À cela s'ajoutent des pratiques qui varient d'une maternité à une autre, souligne l'Académie. Pour les césariennes, le taux varie par exemple de 14,5 % à 29 % dans les maternités de type II du réseau périnatal Aurore, qui rassemble 26 structures en Auvergne Rhône-Alpes. Décriée, la pratique de l'épisiotomie est aussi très disparate : de 7,4 % à 33,5 % au sein du réseau Aurore. 

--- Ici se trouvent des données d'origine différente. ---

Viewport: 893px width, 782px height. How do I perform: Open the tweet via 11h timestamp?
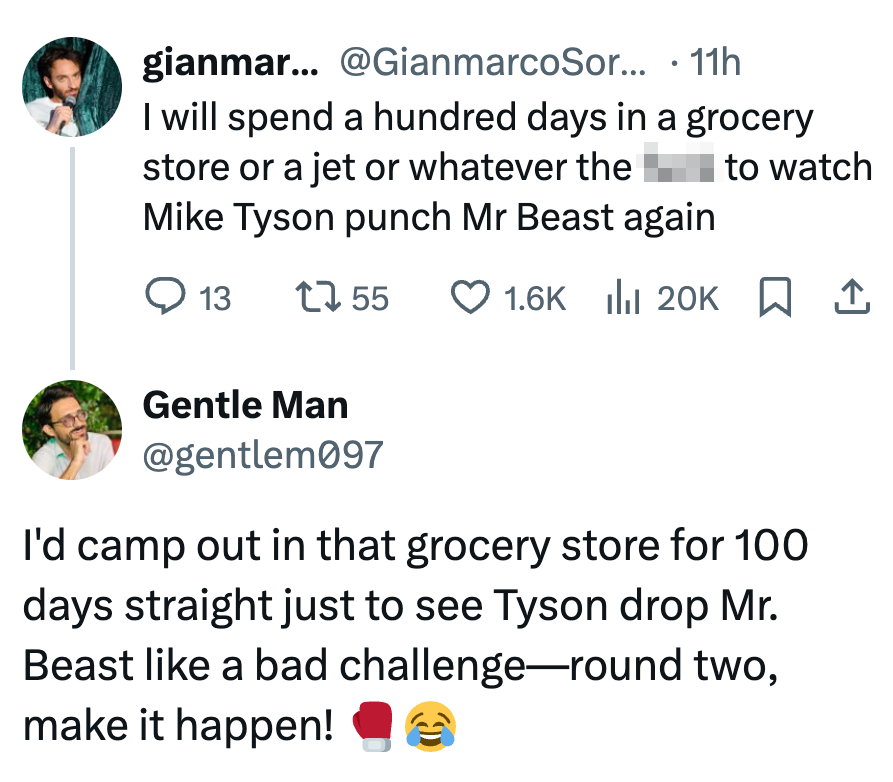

« Tous ces défauts dans la qualité de la prise en charge peuvent entraîner des perturbations psychologiques analogues à un état de stress post-traumatique, qui toucherait près de 5 % des patientes [...] et s’avère le plus souvent la conséquence de pratiques obstétricales au quotidien, techniquement irréprochables, mais humainement défaillantes », indique le rapport.

Information n'est pas consentement

Pour faire évoluer les pratiques « afin de mieux répondre aux attentes des femmes et de restaurer la confiance entre soignants et usagers », l'Académie présente ses recommandations. 

Il faut tout d'abord améliorer la formation initiale et continue des soignants à l'information et au respect de l'autonomie des femmes enceintes. Les revues de mortalité et de morbidité (RMM) pourraient être étendues aux situations difficiles, aux incidents, aux plaintes en l’absence de conséquence grave sur la santé des parturientes ou de leur nouveau-né. L'Académie plaide aussi pour un respect de la réalisation de l'entretien prénatal précoce au quatrième mois, l'élaboration d'un projet de naissance et des prises en charge adaptées à la situation médicale et aux attentes de chaque couple.

Il faut par ailleurs inciter les maternités à se mettre en conformité avec les recommandations de pratique clinique et en informer les femmes. « Le consentement est trop souvent confondu avec l’information qui doit suivre après un temps nécessaire d’assimilation et de réflexion de la part des femmes, écrit l'Académie […]. La connaissance des RPC qu’ont les femmes enceintes peut être exacte ou biaisée par l’interprétation qu’elles en font ou qui en est faite par les supports internet ou par les réseaux sociaux. » 

La douleur et sa prise en charge doivent être évaluées et optimisées. C'est une « priorité ». 

Des normes d'effectifs des personnels doivent être établies et respectées en salle de naissance, qui doivent par ailleurs pouvoir « coexister» avec des secteurs physiologiques, « pour les patientes à bas risque, moins médicalisés (déambulation, analgésies alternatives, monitoring discontinu) »

Enfin, pour plus de transparence et de pertinence, les résultats des maternités doivent être évalués « en continu » et rendus accessibles au public.